◆ Brief: Reproduce the lines below exactly. Skip images.

(Stored data entries)
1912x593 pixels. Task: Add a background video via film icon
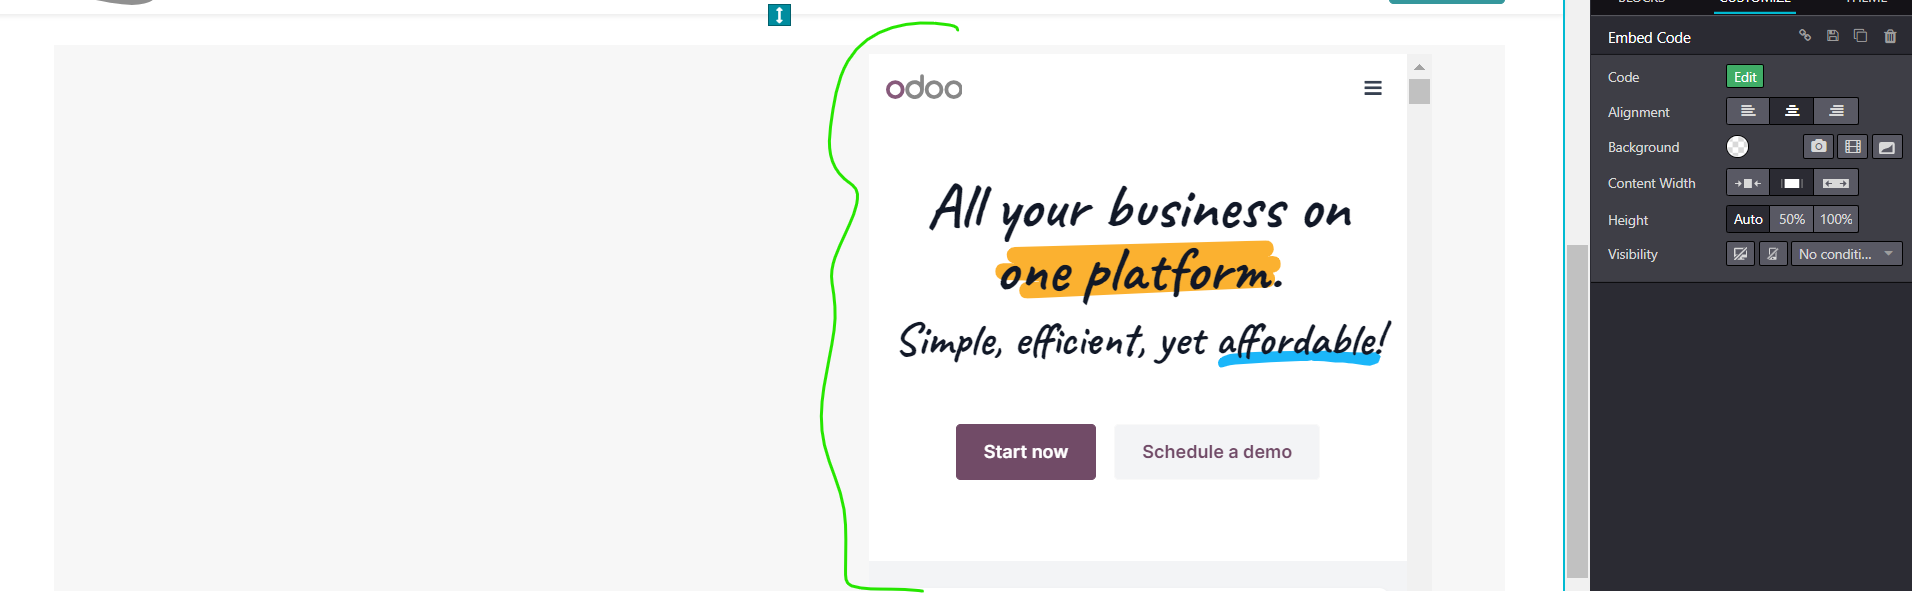coord(1853,147)
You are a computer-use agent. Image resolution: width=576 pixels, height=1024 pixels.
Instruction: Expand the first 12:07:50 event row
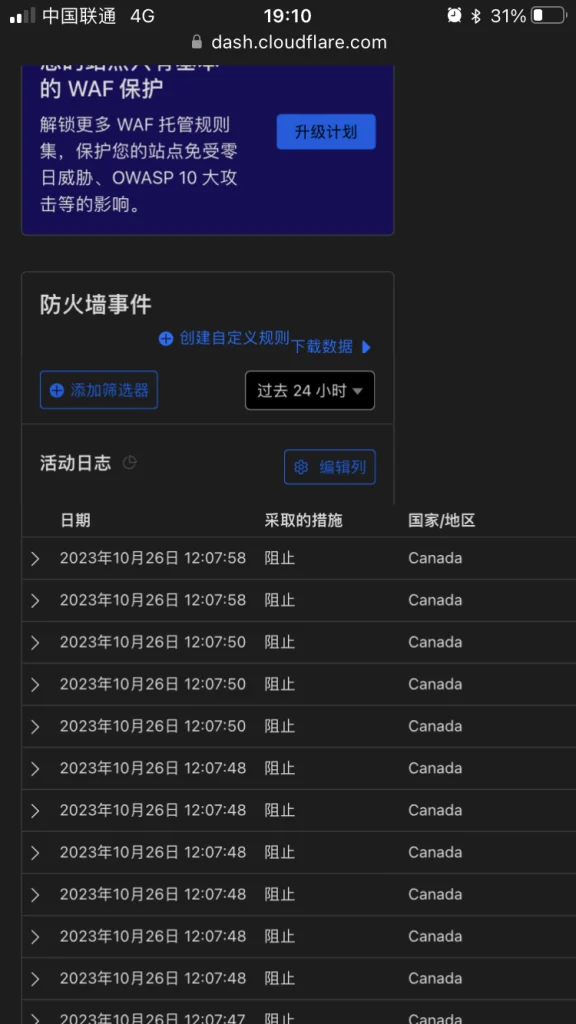coord(35,643)
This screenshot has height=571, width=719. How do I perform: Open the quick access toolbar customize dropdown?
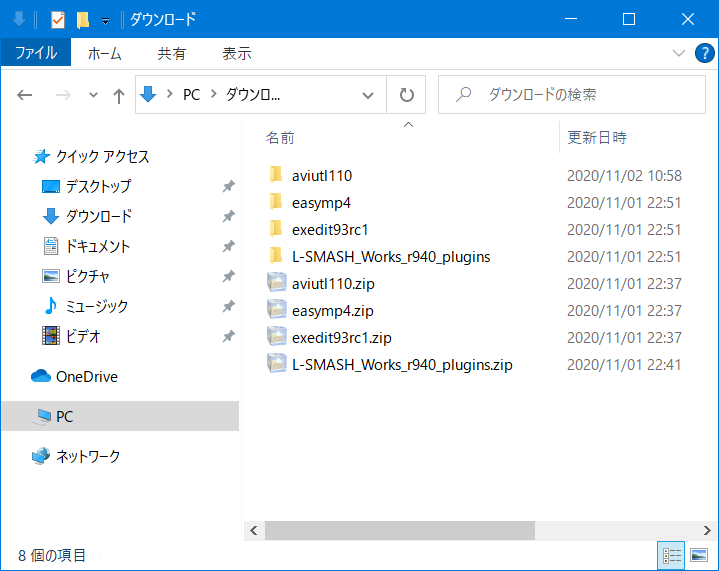point(105,21)
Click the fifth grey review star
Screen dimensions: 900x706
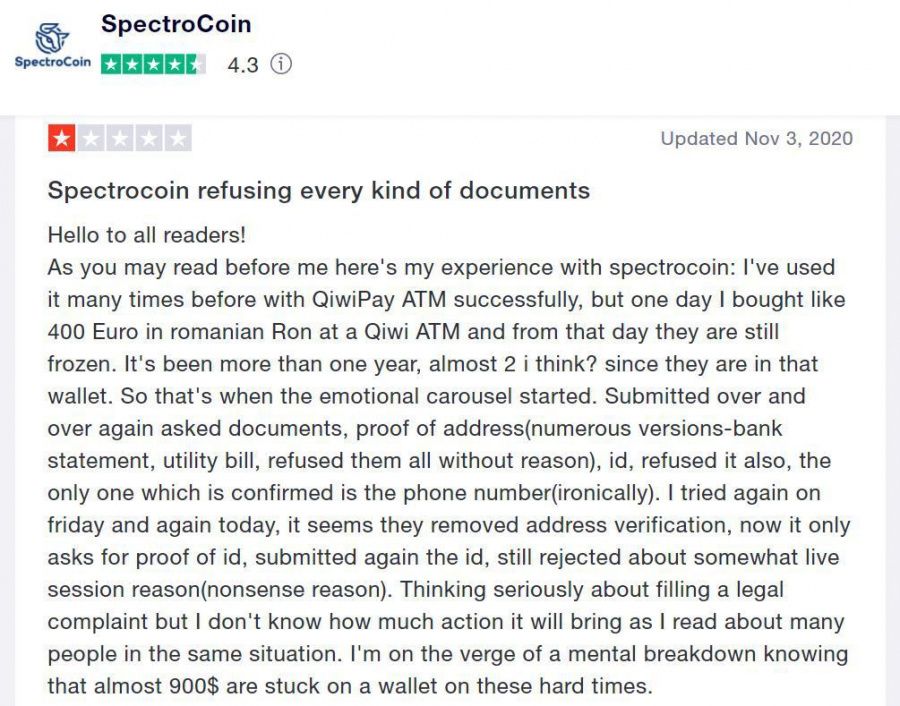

◆ Result of the exercise:
1912x593 pixels. Task: Add a background video via film icon
coord(1853,147)
You are a computer-use agent. Image resolution: width=576 pixels, height=1024 pixels.
Instruction: Expand the first 12:07:50 event row
coord(35,643)
This screenshot has height=571, width=719. How do I perform: Open the quick access toolbar customize dropdown?
point(105,21)
Click the fifth grey review star
Screen dimensions: 900x706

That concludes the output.